Pandas Basics — 1. Data Structures, Indexing/Slicing, Missing Values Handling

I’ve already talked about NumPy and Matplotlib, which can be considered prerequisites to data science in Python.

The last prerequisite remaining is the library Pandas. That’s why I’m writing a small series for this library: I will soon write a series about data science in Python.

But that’s for later, let’s focus on Pandas before.

What is Pandas?

Pandas is a Python library that provides fast, flexible, and expressive data structures designed to make working with “relational” or “labeled” data both easy and intuitive. It is a fundamental high-level building block for doing practical, real-world data analysis in Python.

How does Pandas Help for Data Science?

Pandas is particularly useful for data wrangling, which is the process of cleaning, formatting, and preparing data for analysis. It helps you to quickly convert raw data into a clean and organized form, so you can start analyzing it. Pandas also provides functionality for performing sophisticated data analysis, such as time series analysis, statistical modeling, and machine learning.

Some of the main benefits of using Pandas include:

Easy handling of missing data (represented as NaN values in the data)
Size mutability: columns can be inserted and deleted from DataFrame and higher dimensional objects
Automatic and explicit data alignment: objects can be explicitly aligned to a set of labels, or the user can indicate that the object should be aligned along one of its axes
Powerful, flexible group by functionality to perform split-apply-combine operations on data sets, for both aggregating and transforming data
Intelligent label-based slicing, fancy indexing, and subsetting of large data sets
Intuitive merging and joining data sets
Flexible reshaping and pivoting of data sets

How to Install Pandas?

To install Pandas, you can use pip, the Python package manager. Open a terminal window and type:

pip install pandas

Pandas Data Structures

Panda provides two main data structures: the Series and the DataFrame.

The Series: A Pandas Series is a one-dimensional labeled array that can hold any data type. It is similar to a column in a spreadsheet or a series in a chart. A Series is created by passing a list of values to the pd.Series constructor, along with an optional index. For example:

import pandas as pd

s = pd.Series([1, 3, 5, np.nan, 6, 8])
print(s)

Output:

a    1.0
b    3.0
c    5.0
d    NaN
e    6.0
f    8.0
dtype: float64

This creates a Series with six elements, containing a mix of integers and NaN (Not a Number) values. The Series is assigned an index by default, starting from 0 and going up to the number of elements — 1. We can also specify our own index labels when creating the Series.
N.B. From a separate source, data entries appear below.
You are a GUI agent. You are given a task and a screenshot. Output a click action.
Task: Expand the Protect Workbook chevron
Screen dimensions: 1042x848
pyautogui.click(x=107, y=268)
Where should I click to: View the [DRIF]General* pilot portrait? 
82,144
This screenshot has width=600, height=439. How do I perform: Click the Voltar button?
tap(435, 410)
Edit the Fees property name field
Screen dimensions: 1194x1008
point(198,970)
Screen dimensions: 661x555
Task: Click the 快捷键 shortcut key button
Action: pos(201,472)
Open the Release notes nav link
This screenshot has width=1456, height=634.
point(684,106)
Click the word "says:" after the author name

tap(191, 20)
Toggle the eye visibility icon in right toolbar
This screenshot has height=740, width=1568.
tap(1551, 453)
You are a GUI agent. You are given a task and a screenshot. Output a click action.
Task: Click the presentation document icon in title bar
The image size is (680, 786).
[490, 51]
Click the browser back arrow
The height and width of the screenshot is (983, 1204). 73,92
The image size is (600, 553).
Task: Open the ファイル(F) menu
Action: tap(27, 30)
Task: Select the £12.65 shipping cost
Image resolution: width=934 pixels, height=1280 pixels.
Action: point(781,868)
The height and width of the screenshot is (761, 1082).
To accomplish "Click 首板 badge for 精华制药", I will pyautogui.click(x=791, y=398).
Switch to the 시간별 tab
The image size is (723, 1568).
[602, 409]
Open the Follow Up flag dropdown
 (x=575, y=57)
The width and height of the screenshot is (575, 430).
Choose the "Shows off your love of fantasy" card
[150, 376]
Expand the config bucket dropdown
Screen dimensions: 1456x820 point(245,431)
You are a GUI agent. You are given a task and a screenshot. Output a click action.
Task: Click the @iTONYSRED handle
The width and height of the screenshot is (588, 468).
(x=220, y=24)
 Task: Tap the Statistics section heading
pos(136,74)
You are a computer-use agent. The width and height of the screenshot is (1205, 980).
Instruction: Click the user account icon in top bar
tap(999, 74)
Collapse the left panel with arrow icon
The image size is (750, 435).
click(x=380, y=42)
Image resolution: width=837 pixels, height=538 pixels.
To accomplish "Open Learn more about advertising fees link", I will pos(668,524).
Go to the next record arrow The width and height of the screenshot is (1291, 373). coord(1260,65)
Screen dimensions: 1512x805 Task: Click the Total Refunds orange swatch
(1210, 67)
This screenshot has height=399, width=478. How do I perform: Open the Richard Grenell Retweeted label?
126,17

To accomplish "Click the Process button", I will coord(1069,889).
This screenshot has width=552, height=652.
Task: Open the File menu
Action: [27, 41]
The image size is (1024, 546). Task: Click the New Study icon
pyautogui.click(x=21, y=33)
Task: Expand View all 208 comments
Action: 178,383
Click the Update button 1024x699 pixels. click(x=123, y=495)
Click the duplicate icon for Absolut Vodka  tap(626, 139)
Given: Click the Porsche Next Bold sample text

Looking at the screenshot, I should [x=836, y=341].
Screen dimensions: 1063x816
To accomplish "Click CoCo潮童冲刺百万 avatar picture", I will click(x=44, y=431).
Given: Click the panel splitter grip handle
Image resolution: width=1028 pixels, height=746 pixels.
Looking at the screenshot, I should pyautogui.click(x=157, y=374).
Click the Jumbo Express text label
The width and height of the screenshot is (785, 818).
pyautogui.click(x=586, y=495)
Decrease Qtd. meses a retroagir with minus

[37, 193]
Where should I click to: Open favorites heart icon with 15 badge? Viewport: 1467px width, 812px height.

The DataFrame: a DataFrame is a 2-dimensional size-mutable, tabular data structure with rows and columns. It is similar to a spreadsheet, a SQL table, or a dictionary of Series objects. You can think of a DataFrame as a collection of Series that share the same index.

A DataFrame can be created from a variety of data sources, such as:

A NumPy array
A list or dictionary of Series objects
A 2-dimensional NumPy array
A list of dictionaries
A dictionary of dictionaries
etc.

Here is an example of creating a DataFrame:

import pandas as pd

data = {'name': ['Alice', 'Bob', 'Charlie', 'Dave', 'Eve'],
        'age': [25, 30, 35, 40, 45],
        'income': [50000, 60000, 70000, 80000, 90000]}
df = pd.DataFrame(data)
print(df)

Output:

   a  b  c
0  1  2  3
1  4  5  6

This creates a DataFrame with five rows and three columns, containing the data for five individuals. The DataFrame has a default index, starting from 0 and going up to the number of rows — 1. We can also specify our own index labels when creating the DataFrame.

Both Series and DataFrames have a number of methods and attributes that can be used to manipulate and analyze the data they contain. For example, we can use the head() and tail() methods to view the first and last few rows of a DataFrame, respectively. We can use the describe() method to get summary statistics of the numeric columns in a DataFrame. We can also use indexing and slicing to select specific rows or columns from a DataFrame.

Indexing and Selection

There are many techniques to select and index data with Pandas. These techniques include label-based indexing, integer-based indexing, and boolean indexing.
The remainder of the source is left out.